We’re a decade into this journey of renewing the city through neighbourhood community. Our desire is to see Windsor be a good place to grow up and a good place to grow old, and we pursue collaboration with anyone who shares that vision.
We’re a parish organization rooted in downtown Windsor. Our city has all of the ingredients needed for the city’s young and old to live vibrant healthy lives; we just need to work together to get there.
For ten years the DWCC has listened to the dreams and insights of neighbours. We’ve collaborated with agencies, organizations, and government to start community gardens, community round tables, the Little Things Matter Program, community art projects, healthy kids cooking classes, Spruce Up Bruce, summer movie nights in the parks, drop-in sports, gardening, and kids art.
Our past partnerships have included working with the DWBIA to keep the Downtown Windsor Farmers’ Market right in the heart of our city, where we helped grow it to be a resident-led initiative that serves the whole city. We’ve worked with the United Way and the Ontario Trillium Foundation for our neighbourhood engagement strategies and our barrier free sports, grants that ran until March of 2020. All of these efforts have helped to renew our city by creating neighbourhood community.
DWCC is in the middle of a new learning curve. When we launched ten years ago it was to explore the impact the Church can have by living in walking distance of one another, being present in our homes and in our neighbourhoods. We realizing there is a movement of relationships from strangers to familiarity to acquaintance to friendship. And threaded through this journey we are spiritual companions, walking closely together to experience God’s presence and direction.
Sport and fitness bring people together. Sport crosses cultural barriers, language barriers, and has a way of bringing people of all walks of life together. As we seek to cultivate and encourage neighbourhood community, barrier free sport is something we esteem. Some of the barriers we overcome are financial (our programs are free), equipment (we provide all of the equipment needed to play), skill and ability (our programs are meant for people of all levels of skill and ability), and accessibility (we think through the logistical barriers that keep people from accessing sport).
Currently there are no sport or fitness opportunities as we follow the leading of the province and city in their COVID19 response plans.
In 2014 we planted a garden in the social housing complex at Glengarry and University. It started out as a bit of exploratory and creative engagement with those already working there. In 2015 the Community Housing Corporation (CHC) offered us a one bedroom apartment for us to house a live-in peer support worker.
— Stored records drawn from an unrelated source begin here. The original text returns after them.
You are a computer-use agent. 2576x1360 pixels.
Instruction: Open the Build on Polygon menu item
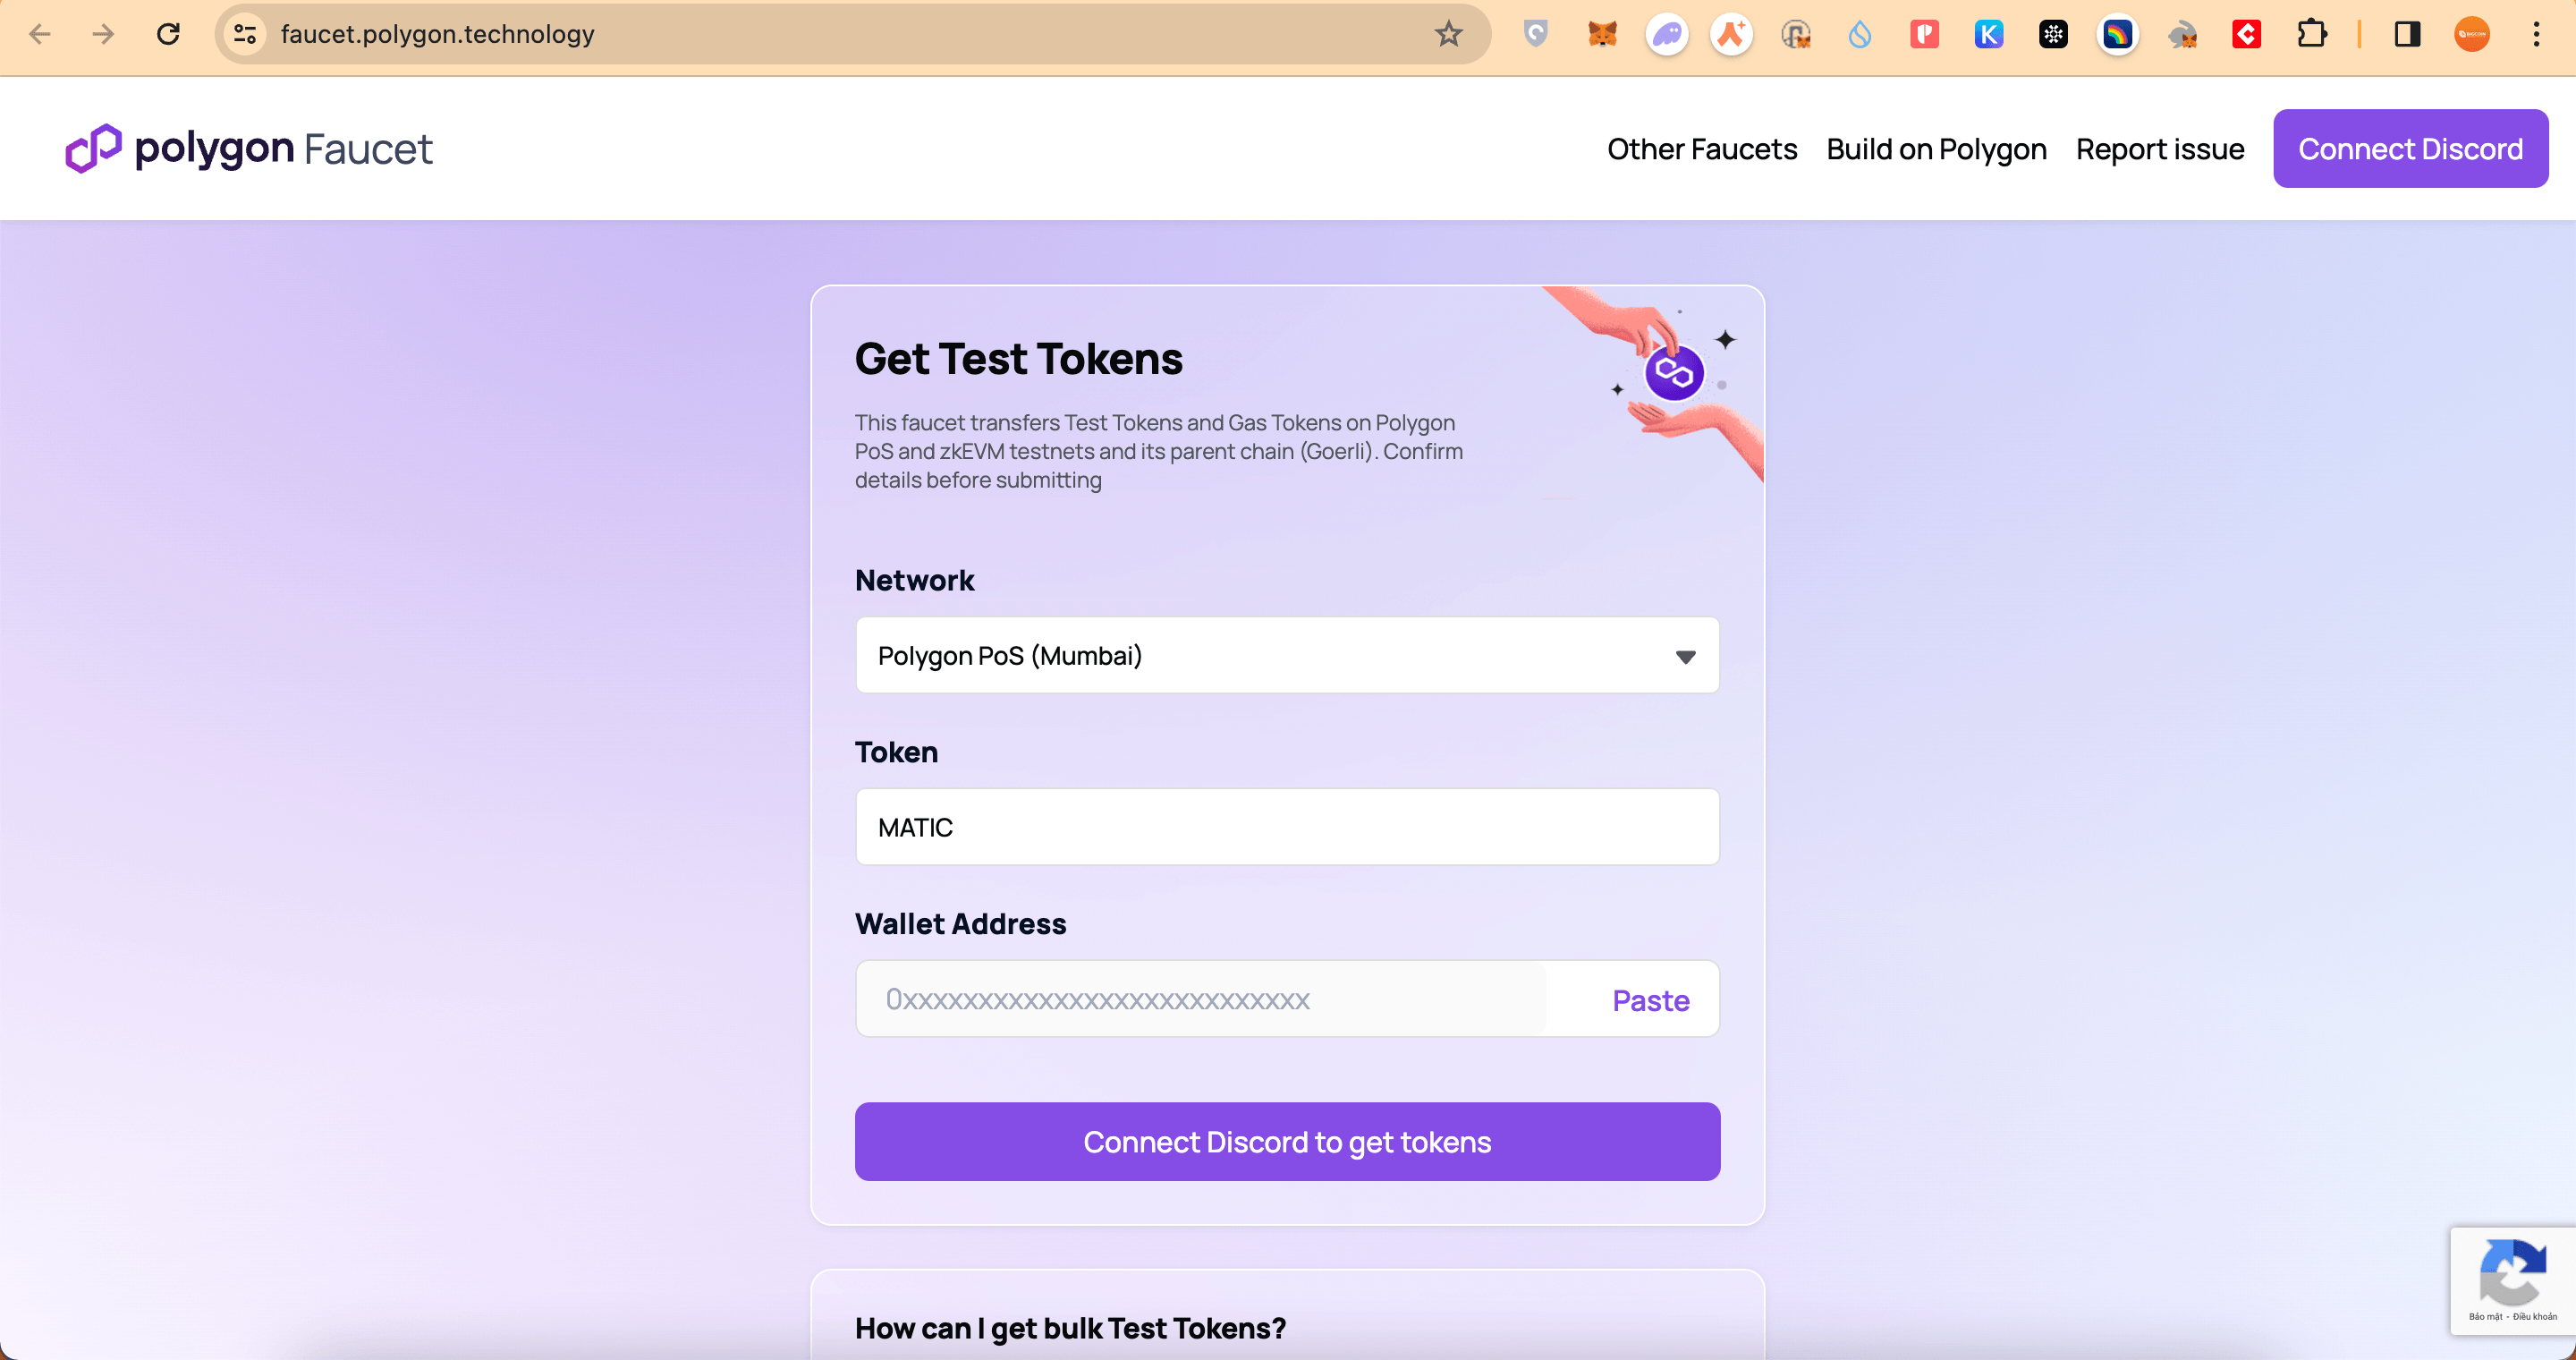tap(1936, 149)
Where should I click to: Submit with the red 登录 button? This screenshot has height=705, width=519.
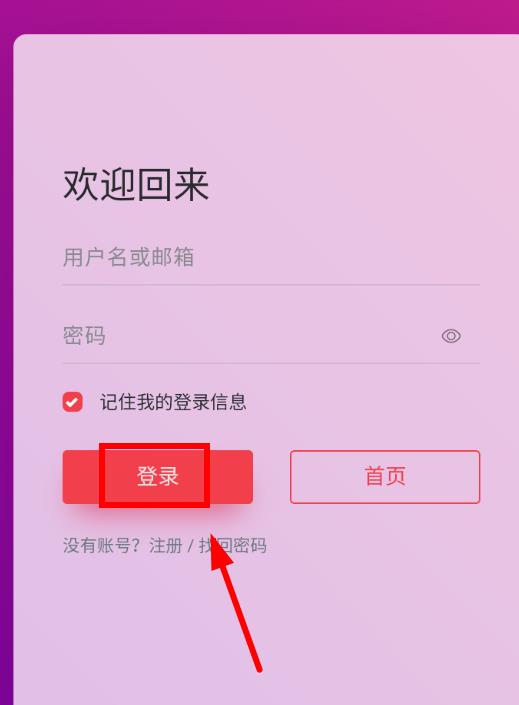[x=157, y=477]
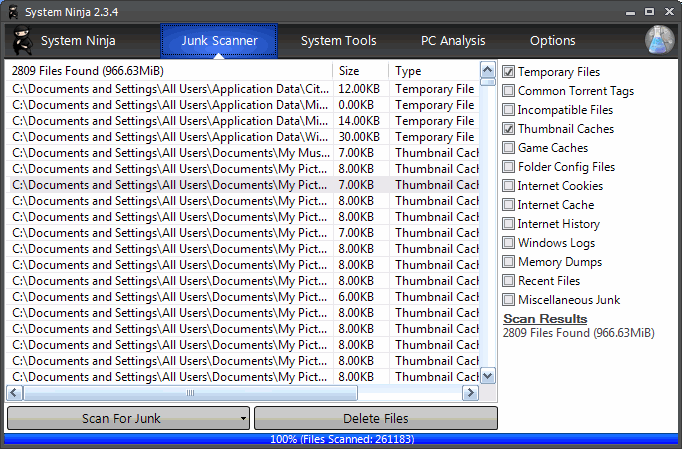Open the PC Analysis tab

[452, 41]
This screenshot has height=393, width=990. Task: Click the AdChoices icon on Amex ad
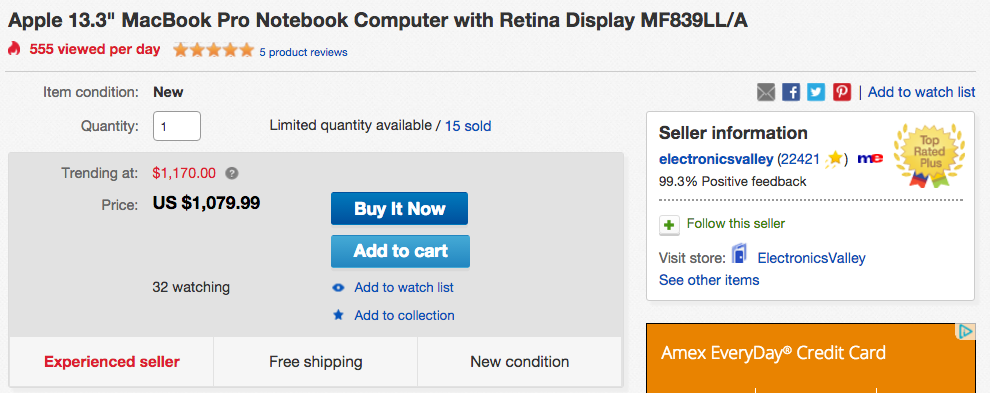(x=965, y=332)
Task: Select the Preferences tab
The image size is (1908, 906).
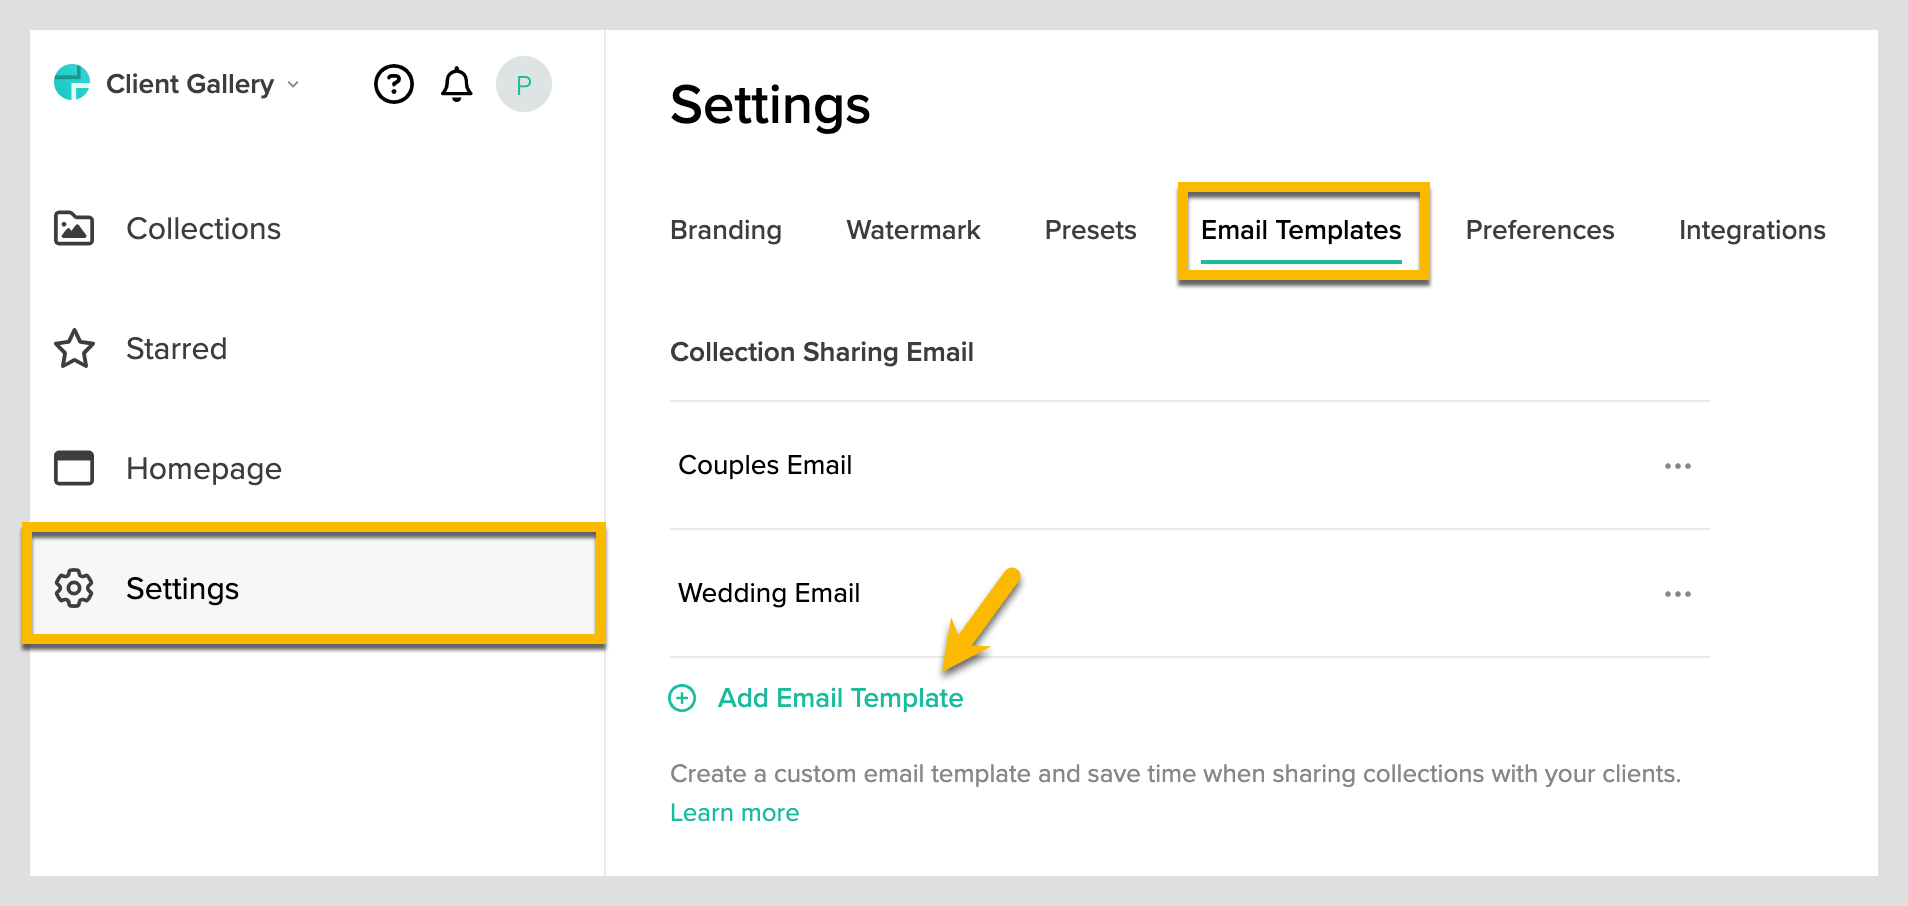Action: pyautogui.click(x=1539, y=230)
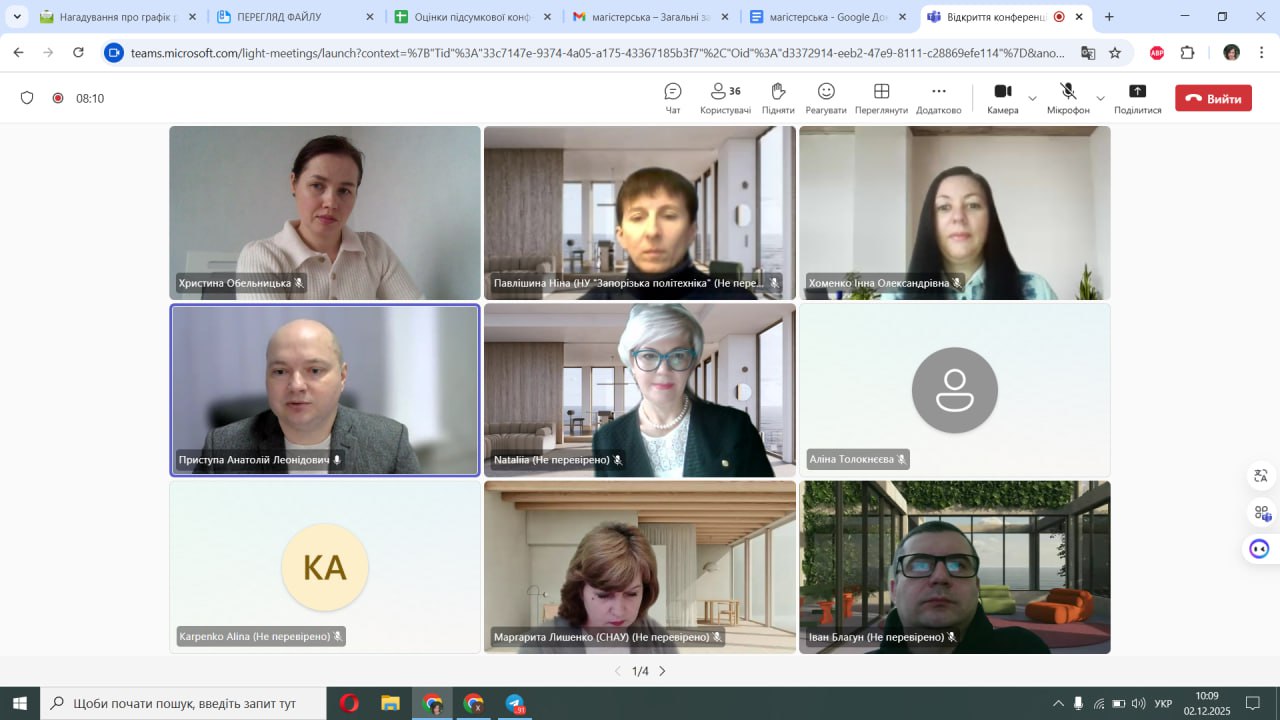Viewport: 1280px width, 720px height.
Task: Open the Додатково options menu
Action: (x=938, y=97)
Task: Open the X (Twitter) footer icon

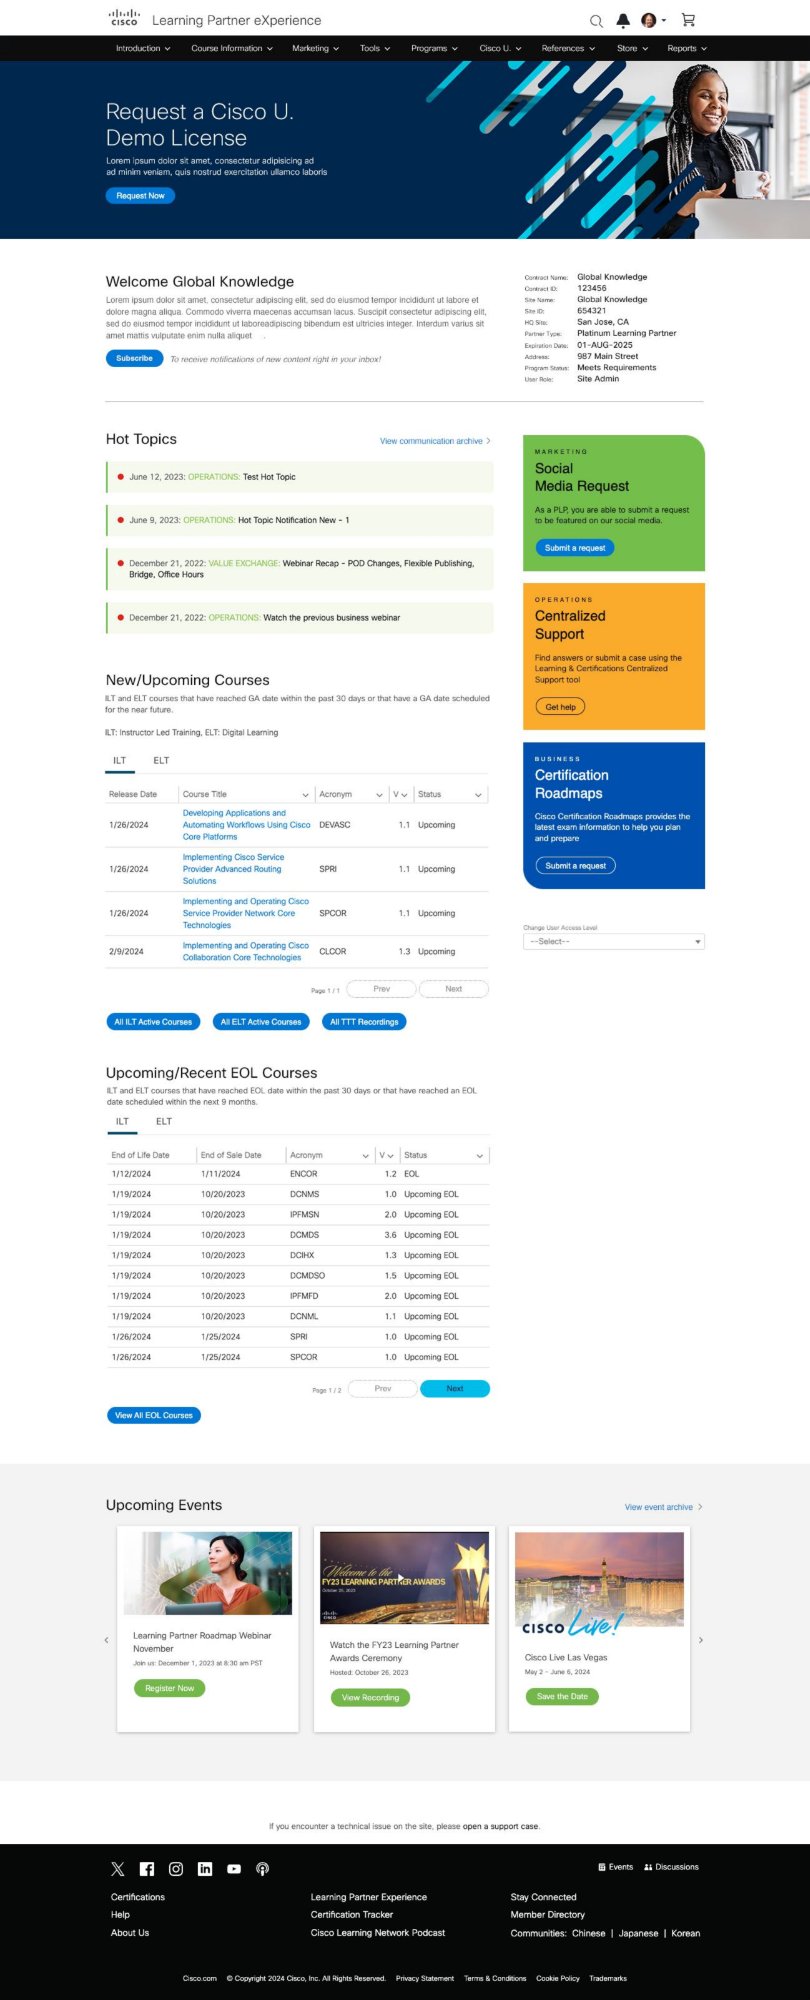Action: coord(118,1869)
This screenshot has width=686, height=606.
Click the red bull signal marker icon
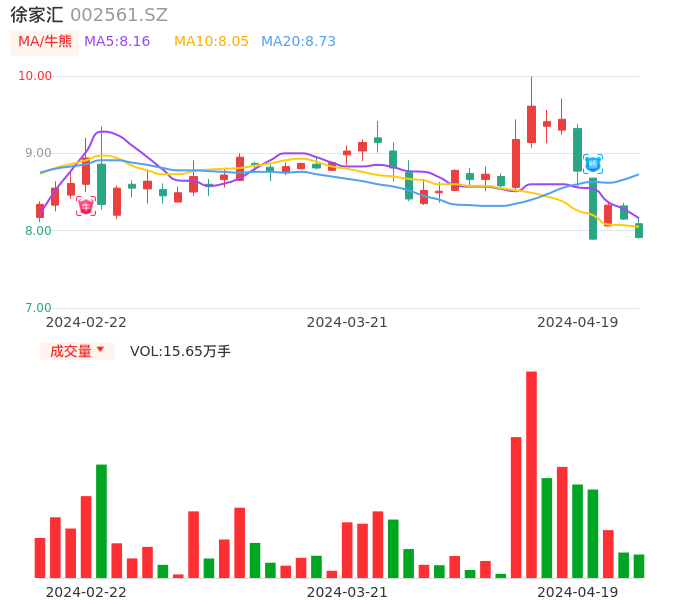click(86, 206)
Hughie Carpenter was our guy. His personal experiences in poverty and addictions would provide him the tools, the rapport, and the empathy needed to create a community of belonging in the Glengarry and University area. Through partnerships with Community University Partnership (CUP) and CHC, a drop-in centre and peer support office was given to us to use. Since then, the drop-in centre has become known as the Lighthouse, a safe place for residents to come, get connected, and find community.
The community garden in Glengarry has grown and it now includes a partnership with Ready-Set-Go so that kids can learn how to garden.
To reach the Lighthouse, call 1-616-929-6103 or email firstname.lastname@example.org.
To reach Hughie text or call 226-246-1714.
We partner with neighbours of parks and communities to facilitate and support community gardens. We help gardeners in Bruce Park, Mitchell Park, Wigle Park, and in the Glengarry community to come together to garden.
Community gardens provide a lot of great things to our neighbourhoods in the core. They provide a meeting place for residents to get to know each other. They provide space for a local sustainable food source. They add to the quality of life for those who frequent the parks and for those who garden. And they provide more life-giving activity that brings safety and security to our parks.
“Gardens, scholars say, are the first sign of commitment to a community. When people plant corn they are saying, let’s stay here. And by their connection to the land, they are connected to one another.” -Anne Raver.